Critical NGINX Exploit Spreads: What You Need to Know
Critical NGINX Vulnerability Exploited in the Wild Following Patch Release
Researchers at VulnCheck have reported that the first in-the-wild attacks exploiting a critical severity NGINX vulnerability patched last week have commenced.
According to VulnCheck researcher Patrick Garrity, “We’re seeing active exploitation of CVE-2026-42945 in F5 NGINX, a heap buffer overflow affecting both NGINX Plus and NGINX Open Source.” Garrity emphasized that the security defect allows for remote exploitation, even without authentication, via crafted HTTP requests.
Successful exploitation of the flaw could result in either a denial-of-service (DoS) condition or, if Address Space Layout Randomization (ASLR) is disabled, remote code execution (RCE).
Vulnerability Details
- The flaw, tracked as CVE-2026-42945 and dubbed Nginx Rift, is a heap buffer overflow in the ngx_http_rewrite_module component.
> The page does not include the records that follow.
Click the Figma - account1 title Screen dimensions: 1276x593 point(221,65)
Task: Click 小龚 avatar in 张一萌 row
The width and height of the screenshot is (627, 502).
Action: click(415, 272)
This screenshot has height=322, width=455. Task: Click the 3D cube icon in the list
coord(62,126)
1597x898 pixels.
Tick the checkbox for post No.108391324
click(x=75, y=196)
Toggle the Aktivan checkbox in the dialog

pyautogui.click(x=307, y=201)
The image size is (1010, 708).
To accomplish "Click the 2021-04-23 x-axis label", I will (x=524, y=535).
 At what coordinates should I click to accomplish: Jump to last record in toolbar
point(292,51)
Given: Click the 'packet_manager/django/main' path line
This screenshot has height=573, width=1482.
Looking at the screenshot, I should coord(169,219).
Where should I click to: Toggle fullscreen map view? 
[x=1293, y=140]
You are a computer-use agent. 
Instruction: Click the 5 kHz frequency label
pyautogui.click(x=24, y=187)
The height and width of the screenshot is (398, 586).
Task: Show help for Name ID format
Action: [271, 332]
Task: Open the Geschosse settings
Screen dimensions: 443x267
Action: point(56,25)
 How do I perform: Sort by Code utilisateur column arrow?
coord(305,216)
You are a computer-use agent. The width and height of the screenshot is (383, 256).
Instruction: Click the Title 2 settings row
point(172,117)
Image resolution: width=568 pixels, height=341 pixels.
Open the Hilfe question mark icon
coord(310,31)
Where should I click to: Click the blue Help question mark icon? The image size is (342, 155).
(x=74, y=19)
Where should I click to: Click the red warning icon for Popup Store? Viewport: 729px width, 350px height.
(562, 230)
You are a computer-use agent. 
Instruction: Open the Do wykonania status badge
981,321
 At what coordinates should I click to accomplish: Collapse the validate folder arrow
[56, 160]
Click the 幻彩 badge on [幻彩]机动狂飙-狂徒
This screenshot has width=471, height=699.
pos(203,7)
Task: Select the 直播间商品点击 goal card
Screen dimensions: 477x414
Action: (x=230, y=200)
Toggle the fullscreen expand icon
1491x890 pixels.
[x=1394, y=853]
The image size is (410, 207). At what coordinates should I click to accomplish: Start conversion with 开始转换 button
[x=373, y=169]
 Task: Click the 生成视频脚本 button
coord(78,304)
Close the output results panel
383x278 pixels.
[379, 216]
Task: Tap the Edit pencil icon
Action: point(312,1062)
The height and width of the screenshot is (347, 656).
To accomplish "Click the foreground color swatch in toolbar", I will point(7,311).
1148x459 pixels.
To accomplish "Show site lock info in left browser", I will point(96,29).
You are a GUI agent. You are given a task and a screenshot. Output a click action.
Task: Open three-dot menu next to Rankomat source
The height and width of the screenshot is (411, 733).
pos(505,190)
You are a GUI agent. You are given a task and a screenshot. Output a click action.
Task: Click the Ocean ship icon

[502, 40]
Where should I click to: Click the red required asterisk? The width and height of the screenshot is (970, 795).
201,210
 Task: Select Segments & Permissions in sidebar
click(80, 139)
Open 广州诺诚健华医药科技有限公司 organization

- This defect existed within the NGINX codebase for 16 years before being addressed by F5 through its recent patch release.
Action Required
Organizations operating NGINX servers should take immediate action to address this critical vulnerability by applying the latest available patches. Failure to do so may expose their infrastructure to the risk of exploitation, potentially resulting in significant downtime, reputational damage, and other negative consequences.
Estimated Impact
- Approximately 5.7 million internet-exposed NGINX servers are running a potentially vulnerable version, although the truly exploitable population is expected to be significantly smaller.